L'écrivain afghan Atiq Rahimi a reçu, le 10 novembre à Paris, le prestigieux prix Goncourt. Il est récompensé pour son tout premier roman écrit directement en français, Syngué sabour (P.O.L.). Ses lecteurs montréalais devraient pouvoir le féliciter de vive voix, Atiq Rahimi ayant récemment confirmé sa présence au Salon du livre de montréal, qui débute le 19 novembre.

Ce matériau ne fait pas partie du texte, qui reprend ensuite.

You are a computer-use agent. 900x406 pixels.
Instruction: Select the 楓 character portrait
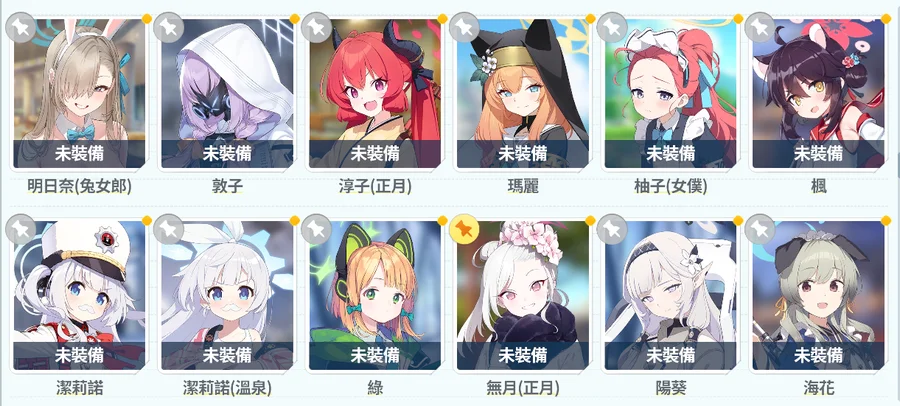[818, 94]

Le Renaudot a pour sa part été décerné à Tierno Monénembo, après que le jury ait eu beaucoup de mal à trancher, paraît-il, entre son roman Le roi de Kahel (Seuil) et celui d'Elie Wiesel, Le cas Sonderberg (Grasset).
Ne connaissant pas cet écrivain, je me suis un peu fait prendre par le « premier roman » . Le « directement en français » prenant toute son importance ici puisque il en est à son quatrième, m’a-t-on gentiment laissé savoir sur mon blogue.
Je dois avouer que le Goncourt pour une première oeuvre, cela avait quelque chose de surprenant.
Je me permets de signaler ma surprise devant le fait que très peu de commentaires (en fait je n’ai pu en lire aucun) se soient retrouvés sur Voir.ca en lien avec le Goncourt 2008. Prix décerné à l’écrivain afghan Atiq Rahimi.
Cette toute petite plaquette d’à peine 150 pages (un opuscule) met en scène, comme s’il s’agissait d’une pièce de théâtre, deux personnages: une femme sans nom et son mari sans nom, celui que sa famille surnommera le héros. Il est dans le coma. Elle le veille. Jour et nuit. S’occupe de lui instiller des gouttes de collyre dans les yeux. Vérifie la perfusion. Lui, il souffle plus qu’il ne respire. Toujours au même rythme. Cela marquera le temps. L’espace, c’est les rideaux que le vent ou l’explosion des bombes feront bouger.
Et elle lui parlera. D’elle, de lui, de la famille. De ses misères, ses souffrances. Comme cette pierre de patience à qui les musulmans s’adressent lorsqu’ils vont à La Mecque et autour de laquelle ils tournent et tournent encore. Lorsqu’elle éclatera, tout disparaîtra avec elle. C’est ce qu’il deviendra, sa syngué sabour, lui cet homme inerte, entièrement à la merci de cette femme qui se rend compte à quel point la parole libère.
Roman magnifique par le dépouillé extrême dans lequel le lecteur se retrouve dû à son style haletant, percutant, tout en courtes phrases disant les gestes mécaniques et symboliques d’une femme qui, malgré et pour elle, continue à s’imposer près de son homme de pierre.
Ce destin sur fond de guerre, de religion prégnante, de révolution intégriste, ce destin pourrait fort bien être celui de plusieurs femmes sur la terre. C’est d’ailleurs à elles aussi que Atiq Rahimi dédie ce superbe roman.
Je suis triste que l’on en parle si peu me disant que peut-être cela signifie qu’il soit ou déjà oublié ou peu lu. On ne peut passer à côté de ce roman qui nous interpelle par sa grande simplicité, sa profonde humanité et surtout son éclatante vérité. Personnellement, il m’a mis sur la piste de ce romancier et de ses deux premiers ouvrages: TERRE ET CENDRES, et LES MILLE MAISONS DU RÊVE ET DE LA TERREUR.